Разыгравшаяся метель разрушает все планы, потому что их основание было ненатуральным. Сила природы оказывается сильнее игры Владимира и Маши, думающих, что они вполне серьезны; случай умнее “книжных” намерений героев. И наоборот, то, что кажется шутливой игрой, непонятной, “непростительной ветреностью” и даже “преступной проказой”, оказывается истинным движением души. Бурмин, рассеянно исполняя волю людей, принявших его за Владимира и торопящих к венчанию, готов обвенчаться лишь потому, что невеста ему “показалась недурна”, и он “хотел было ее поцеловать”.

И это мимолетное, но искреннее движение оказалось реальным, подтвержденным дальнейшим развитием сюжета. Впоследствии Бурмин влюбится в Марью Гавриловну страстно. Легкомысленный гусар оказывается способным на глубокое чувство и верность клятве венчания.

Роман (бессмертное произведение)тически настроенные “любовники” не в состоянии одолеть будничных препятствий. Таковы “неожиданности” судьбы, по видимости капризной, но в сущности доброй, и человеческого сердца, которое не слишком хорошо знает себя.

В “Гробовщике” внешняя незатейливость сюжета скрывает мысль о сложности человеческой природы, несводимой к уровню бытового существования. Профессия Адриана Прохорова, казалось бы, могла лишить его человечности, ранимости и сделать его взгляд на мир таким же цинично-равнодушным, как у шекспировских могильщиков. Однако Пушкин спорит здесь с утверждением Шекспира. “Низкое” занятие не освобождает человека от порывов совести.

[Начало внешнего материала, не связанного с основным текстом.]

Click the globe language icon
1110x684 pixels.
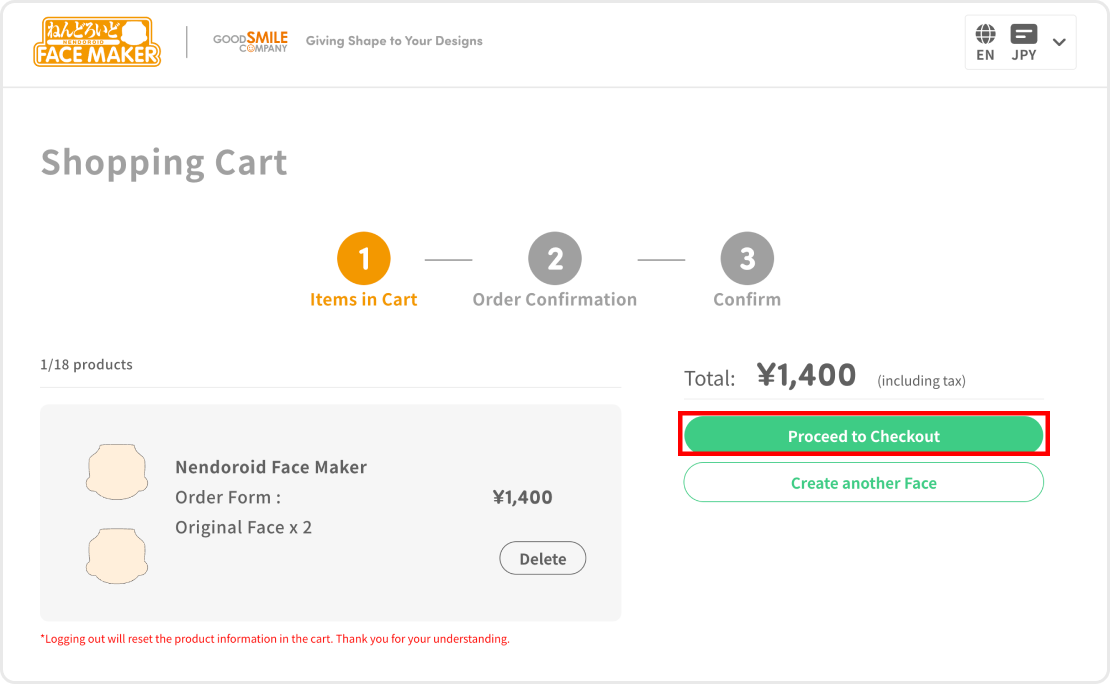pos(985,34)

Гробовщику Пушкина оказываются доступны не только нежные отцовские чувства и трогательная привязанность к обжитому месту, побуждающая с тревогой думать о переезде в новый Дом. В смешной форме тщеславия, а затем и “всерьез” (во сне) Прохоров отстаивает право на равенство и обнаруживает живое присутствие души, от которой мрачное ремесло должно было давно его освободить. Правда, это происходит во сне, все кончается возвращением к привычному быту, но читатель, увидевший мир гробовщика не в зеркальном варианте “физиологического” очерка, а изнутри и объемно, теперь уже не поверит, что мрачность Адриана Прохорова есть прямое отражение его Профессии, заметит в этой омраченности внутреннее сопротивление человека занятию, как бы исключающему, попирающему естественные свойства человеческой природы и призывающему относиться к смерти “просто”, ремеслом заглушить совесть. Мысль “Гробовщика”, как и вообще “Повестей Белкина”, настолько глубока в своей внешней наивности, что до сих пор вызывает споры литературоведов (В.

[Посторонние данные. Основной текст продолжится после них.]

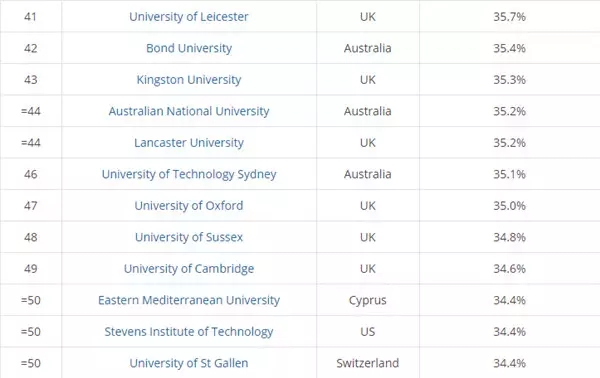Follow Stevens Institute of Technology link
Screen dimensions: 600x378
click(x=189, y=332)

Узин, И. Золотусский, С. Бочаров, Н. Петрунина).

“Барышня-крестьянка” по построению напоминает сюжет любимой Пушкиным шекспировской трагедии “Ромео и Джульетта”. В. Узин и Б. Эйхенбаум видели в пушкинской повести пародию на Шекспира. Точнее было бы сказать, что “Барышня-крестьянка” представляет собой опровержение трагедии в среде русского поместного быта. Нелады Берестова и Муромского, хоть и являются комическим аналогом страстной вражды Монтекки и Капулетти, препятствующей любви детей, оказываются мелки и потому непрочны.

Случай на охоте примиряет Берестова и Муромского именно потому, что существенных оснований для раздора не было.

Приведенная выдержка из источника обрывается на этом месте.